- Text and item location entries:
********
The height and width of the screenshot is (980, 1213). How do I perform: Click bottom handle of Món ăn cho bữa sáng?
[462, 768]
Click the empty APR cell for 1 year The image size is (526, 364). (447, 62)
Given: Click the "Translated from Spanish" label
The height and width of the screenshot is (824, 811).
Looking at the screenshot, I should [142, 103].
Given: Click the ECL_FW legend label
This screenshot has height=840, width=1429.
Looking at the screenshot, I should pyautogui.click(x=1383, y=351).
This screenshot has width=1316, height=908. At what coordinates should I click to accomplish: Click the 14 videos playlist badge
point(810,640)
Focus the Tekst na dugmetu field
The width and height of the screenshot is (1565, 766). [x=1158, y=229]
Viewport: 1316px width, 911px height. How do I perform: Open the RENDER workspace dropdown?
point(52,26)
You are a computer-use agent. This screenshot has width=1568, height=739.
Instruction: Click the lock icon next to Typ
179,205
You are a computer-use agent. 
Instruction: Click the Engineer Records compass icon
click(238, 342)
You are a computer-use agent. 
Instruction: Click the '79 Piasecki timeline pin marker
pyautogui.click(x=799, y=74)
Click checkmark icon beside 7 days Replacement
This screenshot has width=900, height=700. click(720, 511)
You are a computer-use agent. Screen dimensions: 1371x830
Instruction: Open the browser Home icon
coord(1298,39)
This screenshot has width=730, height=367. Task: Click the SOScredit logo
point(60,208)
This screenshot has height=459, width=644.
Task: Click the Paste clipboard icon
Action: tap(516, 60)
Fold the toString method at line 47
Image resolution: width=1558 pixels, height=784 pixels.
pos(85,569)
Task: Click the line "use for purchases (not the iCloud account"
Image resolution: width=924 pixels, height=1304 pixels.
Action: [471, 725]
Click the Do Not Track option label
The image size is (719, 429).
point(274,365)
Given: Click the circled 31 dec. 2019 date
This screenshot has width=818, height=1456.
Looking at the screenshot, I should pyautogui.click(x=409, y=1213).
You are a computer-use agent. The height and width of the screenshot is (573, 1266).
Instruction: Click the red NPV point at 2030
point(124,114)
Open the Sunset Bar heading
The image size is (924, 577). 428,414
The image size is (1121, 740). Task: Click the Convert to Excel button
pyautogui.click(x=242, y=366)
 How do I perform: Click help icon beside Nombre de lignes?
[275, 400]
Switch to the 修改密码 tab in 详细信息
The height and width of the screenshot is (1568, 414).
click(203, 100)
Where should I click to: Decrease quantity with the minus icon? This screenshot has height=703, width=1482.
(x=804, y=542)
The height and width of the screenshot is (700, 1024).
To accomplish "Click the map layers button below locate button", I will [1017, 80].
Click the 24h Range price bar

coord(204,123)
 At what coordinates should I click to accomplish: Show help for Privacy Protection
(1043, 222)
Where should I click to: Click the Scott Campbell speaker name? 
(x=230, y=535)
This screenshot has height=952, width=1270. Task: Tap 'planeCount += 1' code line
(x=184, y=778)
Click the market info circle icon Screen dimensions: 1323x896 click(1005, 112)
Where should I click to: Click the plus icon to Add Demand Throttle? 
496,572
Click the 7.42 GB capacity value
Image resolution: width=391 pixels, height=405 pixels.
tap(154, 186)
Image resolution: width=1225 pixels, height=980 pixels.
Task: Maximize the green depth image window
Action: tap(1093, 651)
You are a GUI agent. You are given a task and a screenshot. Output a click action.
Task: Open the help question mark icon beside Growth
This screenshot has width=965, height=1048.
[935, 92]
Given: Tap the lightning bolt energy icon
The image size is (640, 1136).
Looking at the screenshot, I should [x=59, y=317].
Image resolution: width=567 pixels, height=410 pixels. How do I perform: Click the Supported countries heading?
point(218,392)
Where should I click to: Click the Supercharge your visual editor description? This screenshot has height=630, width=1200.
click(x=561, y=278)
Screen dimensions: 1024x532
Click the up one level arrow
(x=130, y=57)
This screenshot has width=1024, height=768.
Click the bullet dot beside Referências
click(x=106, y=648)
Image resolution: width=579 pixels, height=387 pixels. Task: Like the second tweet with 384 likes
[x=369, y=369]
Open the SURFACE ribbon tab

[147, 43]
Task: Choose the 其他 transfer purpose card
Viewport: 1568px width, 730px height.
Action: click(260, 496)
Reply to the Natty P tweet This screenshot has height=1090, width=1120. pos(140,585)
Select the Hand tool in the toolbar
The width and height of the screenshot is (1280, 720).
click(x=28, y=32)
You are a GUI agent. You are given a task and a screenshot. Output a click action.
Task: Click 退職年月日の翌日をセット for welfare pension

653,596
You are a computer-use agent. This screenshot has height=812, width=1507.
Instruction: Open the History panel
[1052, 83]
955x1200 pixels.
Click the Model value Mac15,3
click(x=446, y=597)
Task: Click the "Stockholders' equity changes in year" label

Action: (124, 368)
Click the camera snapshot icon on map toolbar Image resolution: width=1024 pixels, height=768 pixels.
********
- AIM: Swap every "Instruction" in the rows above for "Step", and leave everything else in the rows the same.

- COMPLETE OUTPUT:
The height and width of the screenshot is (980, 1213). How do I perform: Click bottom handle of Món ăn cho bữa sáng?
[462, 768]
Click the empty APR cell for 1 year The image size is (526, 364). (447, 62)
Given: Click the "Translated from Spanish" label
The height and width of the screenshot is (824, 811).
Looking at the screenshot, I should [142, 103].
Given: Click the ECL_FW legend label
This screenshot has height=840, width=1429.
Looking at the screenshot, I should pyautogui.click(x=1383, y=351).
This screenshot has width=1316, height=908. At what coordinates should I click to accomplish: Click the 14 videos playlist badge
point(810,640)
Focus the Tekst na dugmetu field
The width and height of the screenshot is (1565, 766). [x=1158, y=229]
Viewport: 1316px width, 911px height. How do I perform: Open the RENDER workspace dropdown?
point(52,26)
You are a computer-use agent. This screenshot has width=1568, height=739.
Step: Click the lock icon next to Typ
179,205
You are a computer-use agent. 
Step: Click the Engineer Records compass icon
click(238, 342)
You are a computer-use agent. 
Step: Click the '79 Piasecki timeline pin marker
pyautogui.click(x=799, y=74)
Click checkmark icon beside 7 days Replacement
This screenshot has width=900, height=700. click(720, 511)
You are a computer-use agent. Screen dimensions: 1371x830
Step: Open the browser Home icon
coord(1298,39)
This screenshot has width=730, height=367. Task: Click the SOScredit logo
point(60,208)
This screenshot has height=459, width=644.
Task: Click the Paste clipboard icon
Action: tap(516, 60)
Fold the toString method at line 47
Image resolution: width=1558 pixels, height=784 pixels.
pos(85,569)
Task: Click the line "use for purchases (not the iCloud account"
Image resolution: width=924 pixels, height=1304 pixels.
Action: [471, 725]
Click the Do Not Track option label
The image size is (719, 429).
point(274,365)
Given: Click the circled 31 dec. 2019 date
This screenshot has width=818, height=1456.
Looking at the screenshot, I should pyautogui.click(x=409, y=1213).
You are a computer-use agent. The height and width of the screenshot is (573, 1266).
Step: Click the red NPV point at 2030
point(124,114)
Open the Sunset Bar heading
The image size is (924, 577). 428,414
The image size is (1121, 740). Task: Click the Convert to Excel button
pyautogui.click(x=242, y=366)
 How do I perform: Click help icon beside Nombre de lignes?
[275, 400]
Switch to the 修改密码 tab in 详细信息
The height and width of the screenshot is (1568, 414).
click(203, 100)
Where should I click to: Decrease quantity with the minus icon? This screenshot has height=703, width=1482.
(x=804, y=542)
The height and width of the screenshot is (700, 1024).
To accomplish "Click the map layers button below locate button", I will [1017, 80].
Click the 24h Range price bar

coord(204,123)
 At what coordinates should I click to accomplish: Show help for Privacy Protection
(1043, 222)
Where should I click to: Click the Scott Campbell speaker name? 
(x=230, y=535)
This screenshot has height=952, width=1270. Task: Tap 'planeCount += 1' code line
(x=184, y=778)
Click the market info circle icon Screen dimensions: 1323x896 click(1005, 112)
Where should I click to: Click the plus icon to Add Demand Throttle? 
496,572
Click the 7.42 GB capacity value
Image resolution: width=391 pixels, height=405 pixels.
tap(154, 186)
Image resolution: width=1225 pixels, height=980 pixels.
Task: Maximize the green depth image window
Action: tap(1093, 651)
You are a GUI agent. You are given a task and a screenshot. Output a click action.
Task: Open the help question mark icon beside Growth
This screenshot has width=965, height=1048.
[935, 92]
Given: Tap the lightning bolt energy icon
The image size is (640, 1136).
Looking at the screenshot, I should [x=59, y=317].
Image resolution: width=567 pixels, height=410 pixels. How do I perform: Click the Supported countries heading?
point(218,392)
Where should I click to: Click the Supercharge your visual editor description? This screenshot has height=630, width=1200.
click(x=561, y=278)
Screen dimensions: 1024x532
Click the up one level arrow
(x=130, y=57)
This screenshot has width=1024, height=768.
Click the bullet dot beside Referências
click(x=106, y=648)
Image resolution: width=579 pixels, height=387 pixels. Task: Like the second tweet with 384 likes
[x=369, y=369]
Open the SURFACE ribbon tab

[147, 43]
Task: Choose the 其他 transfer purpose card
Viewport: 1568px width, 730px height.
Action: click(260, 496)
Reply to the Natty P tweet This screenshot has height=1090, width=1120. pos(140,585)
Select the Hand tool in the toolbar
The width and height of the screenshot is (1280, 720).
click(x=28, y=32)
You are a GUI agent. You are given a task and a screenshot. Output a click action.
Task: Click 退職年月日の翌日をセット for welfare pension

653,596
You are a computer-use agent. This screenshot has height=812, width=1507.
Step: Open the History panel
[1052, 83]
955x1200 pixels.
Click the Model value Mac15,3
click(x=446, y=597)
Task: Click the "Stockholders' equity changes in year" label

Action: (124, 368)
Click the camera snapshot icon on map toolbar Image resolution: width=1024 pixels, height=768 pixels.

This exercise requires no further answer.